TIERS FOR THE ESTABLISHMENT CLAUSE.

AuthorFallon, Richard H.
PositionARTICLE

When compared with other constitutional doctrines, Establishment Clause doctrine is confused and anomalous, both substantively and with regard to standing. The Supreme Court ought to craft reforms in light of a wide-angle appraisal of pertinent comparisons, analogies, and interconnections. Substantively, the Justices should adopt the tiers-of-scrutiny approach that the Court employs under the Free Exercise, Free Speech, and Equal Protection Clauses. Within a tiered-scrutiny regime, the Court should strictly scrutinize any statute that classifies or requires classifications based on religion. It should prescribe intermediate scrutiny for statutes that expend tax revenues to provide material benefits to churches or religiously affiliated organizations on a nondiscriminatory, nonpreferential basis. And it should clarify its approach to determining which symbolic supports for religion rise to the level of Establishment Clause violations. Correspondingly, the Court should realign standing doctrine to equate the injuries needed for standing more closely with those against which the Establishment Clause furnishes substantive protection.

Introduction 60 I. An Overview of Modern Doctrine, Its Anomalies, and Its Confusions 71 A. Cases Involving Material or Financial Support for Religion 73 B. Accommodation Cases 77 C. Cases Involving Nonmaterial, Symbolic Support for Religion 78 D. Religion in the Public Schools 81 II. Elements of a Strategy for Reform 84 A. Embracing and Implementing a Regime of Sequenced, Tiered Judicial Scrutiny 85 1. In Defense of Tiers and a Weighing of Governmental Interests 85 2. Identifying Presumptively Protected Interests, Rights, and Values 89 B. Aligning Standing and Merits Doctrine 93 III. Applying a Tiered-Scrutiny Framework Across Diverse Categories of Cases 98 A. Cases Involving Financial Aid to Religion 99 B. Cases Involving Accommodation 105 C. Symbolic Support Cases 112 E. Concluding Methodological Note: The Establishment Clause in 117 Context 118 IV. Standing to Sue to Enforce the Establishment Clause 119 A. Financial and Material Burdens Adequate for Standing Outside the Establishment Clause 120 B. Taxpayer Standing 122 C. Injury Resulting from Symbolic Support 124 Conclusion 127 INTRODUCTION

Establishment Clause doctrine is notoriously confused and disarrayed--"a farrago of unstable rules, tests, standards, principles, and exceptions" that "leaves constitutional law scholars reminiscing wistfully about the elegance and simplicity of the Uniform Commercial Code or the Rule Against Perpetuities." (1) Establishment Clause doctrine is also anomalous as compared with the rule structure that prevails in analogous areas of constitutional law. In this Article, I argue that consideration of two central anomalies, and of some of the confusions that surround them, will illumine a path to attractive, rationalizing, clarifying reforms.
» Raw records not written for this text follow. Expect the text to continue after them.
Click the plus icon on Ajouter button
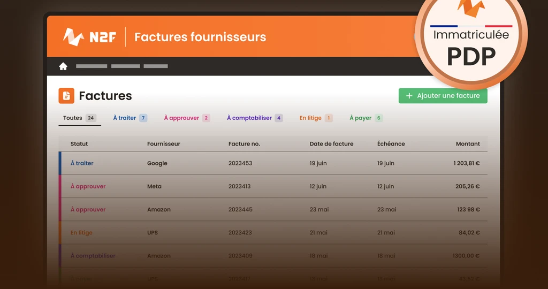Screen dimensions: 548x289 tap(409, 96)
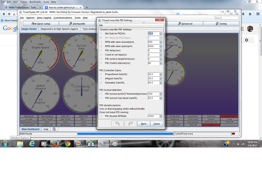Expand the Advanced toolbar menu
The height and width of the screenshot is (192, 262).
(x=185, y=24)
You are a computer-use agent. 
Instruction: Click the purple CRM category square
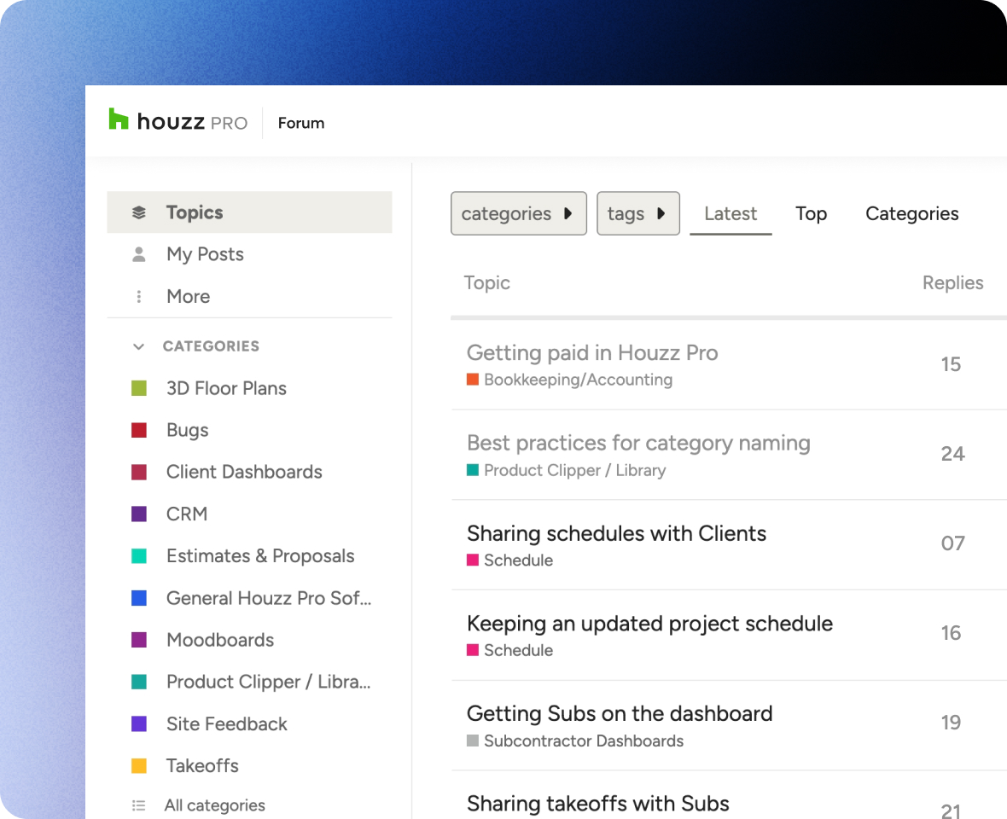click(x=139, y=514)
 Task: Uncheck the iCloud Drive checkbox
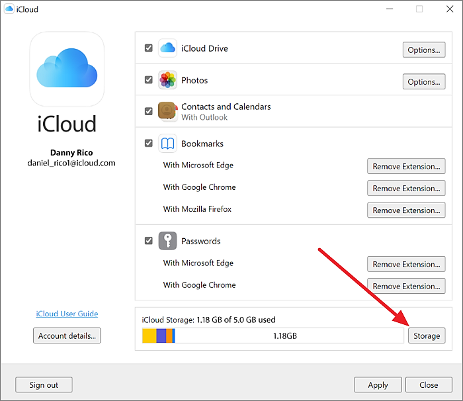pos(149,48)
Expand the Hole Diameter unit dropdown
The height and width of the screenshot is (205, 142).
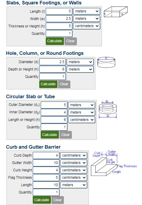pyautogui.click(x=80, y=62)
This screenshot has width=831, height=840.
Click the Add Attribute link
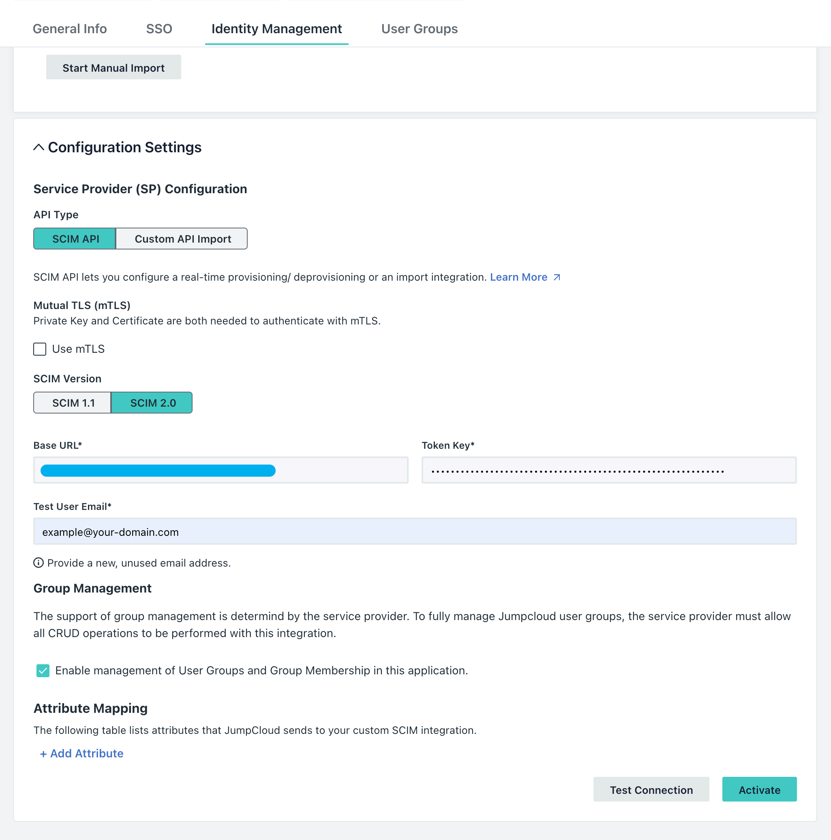tap(82, 753)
First, unlike many other doctrines that protect individual rights, the Supreme Court's Establishment Clause cases do not employ an analytically sequenced, tiered framework for judicial review of the kind that the Court uses to enforce the Free Speech, Free Exercise, Equal Protection, and Due Process Clauses, for example. (2) In tiered-scrutiny regimes, a court asks first whether a challenger has alleged a violation of a right or interest to which a particular constitutional provision plausibly extends protection. (3) If not, the court dismisses any constitutional challenges without further analysis. If a case plausibly comes within a provision's protective ambit, however, the court applies a more or less elevated level of scrutiny, depending on the violation alleged. (4) In cases involving direct infringements of fundamental rights or interests, either strict or intermediate scrutiny--as distinguished from rational basis review--normally applies. Admittedly, the Supreme Court has blurred the lines between its traditional tiers of review in some recent cases, especially involving gay rights. (5) Nevertheless, analytically sequenced, tiered review defines the norm in important swathes of constitutional law.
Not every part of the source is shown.